Melelini, ‘Uta, and Tai prepared dinner, and since “everything is in the crate,” and we did not have chairs for everyone, we sat on a fala (a pandanus mat) on the floor in traditional Tongan style around 1800 hours. Of no particular relevance to our situation, I noted with irony the Orwellian plates off which we ate: in China, what more could “Freedom” mean than the brand name of an export product? As far as we knew, the eye was passing us and the worst was over. Then Maikolo sent another text message at 1830 to update us on the situation. René had slowed and turned. The new projection was for the passage of the eye 50 kilometres to the west around 2100 hours. Expected winds were 125 knots, or 220 kilometres per hour. Some enchanted evening. Around 1900 hours pieces of ‘Uta’s metal awning to her porch broke away, and it seemed that the failure of metal roofs was imminent. It sounded like Bill Kreutzmann and Mickey Hart were jamming on our roof. Tai knelt on the fala and lead us in prayer in the candlelight. I ventured outside to fill a pail of water so that we could keep flushing the toilet. No power meant no water pump, and therefore no water pressure. Our yard was almost entirely under water, as much as 20 centimetres in some places. I thought of New Orleans during Katrina, as I had seen it on a wide-screen TV in a hotel lounge in Long Beach, California while attending an aerospace conference. Suddenly, it was my turn. The escalating wind sounded more threatening given that René was bearing down on an island that was small enough to slip in his pocket and walk out the front door without tripping a security alarm.

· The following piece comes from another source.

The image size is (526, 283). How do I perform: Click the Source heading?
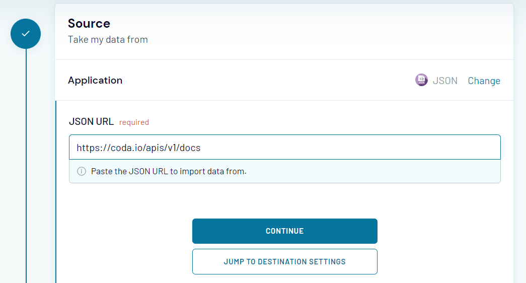pos(89,23)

Around 1930 the storm began to taper off, and by 1950 it was dead calm. We were in the eye of the cyclone. ‘Uta said, “Maybe the storm is over.” No, this wasn’t the end. This wasn’t even the beginning of the end, but it was the end of the beginning.
I spent most of the next hour standing on the front porch, absorbing the contrast between the peace of the present and the violence of the past 24 hours. I had heard that in the centre of an eye the sky is clear and that one can see blue sky in the daytime or the stars at night. We didn’t appear to be in the exact centre; the sky was still cloudy, although no rain was falling. I moved my head slowly from side to side while focusing on the sky, as I had learned to do as an Air Force back-seater, and the stars were there, although very dim. Joy Lily offered me a mango. They were all over the place, shaken out of the trees. Around 2110 the wind began to pick up again. That seemed an hour early by my calculations, for if the eye passage really had been at 2100 hours, and given that we had had more than an hour of calm before that, it seemed to me that we should have had more than an our of calm after eye passage. That the wind came up an hour ahead of schedule I took to mean that eye passage had actually occurred about 2030. I also expected that as the wind came up, conditions would deteriorate as rapidly as they had improved, but by 2215 there was still only a steady wind with occasional gusts, but nothing very threatening, and no rain. The trailing half of the cyclone appeared to be much less violent than the leading half. Of course, René had been predicted to weaken to a Category 2 cyclone as it continued south into cooler waters. As I drifted to sleep, the wind in the trees sounded like the gentle surf of Monterey Bay.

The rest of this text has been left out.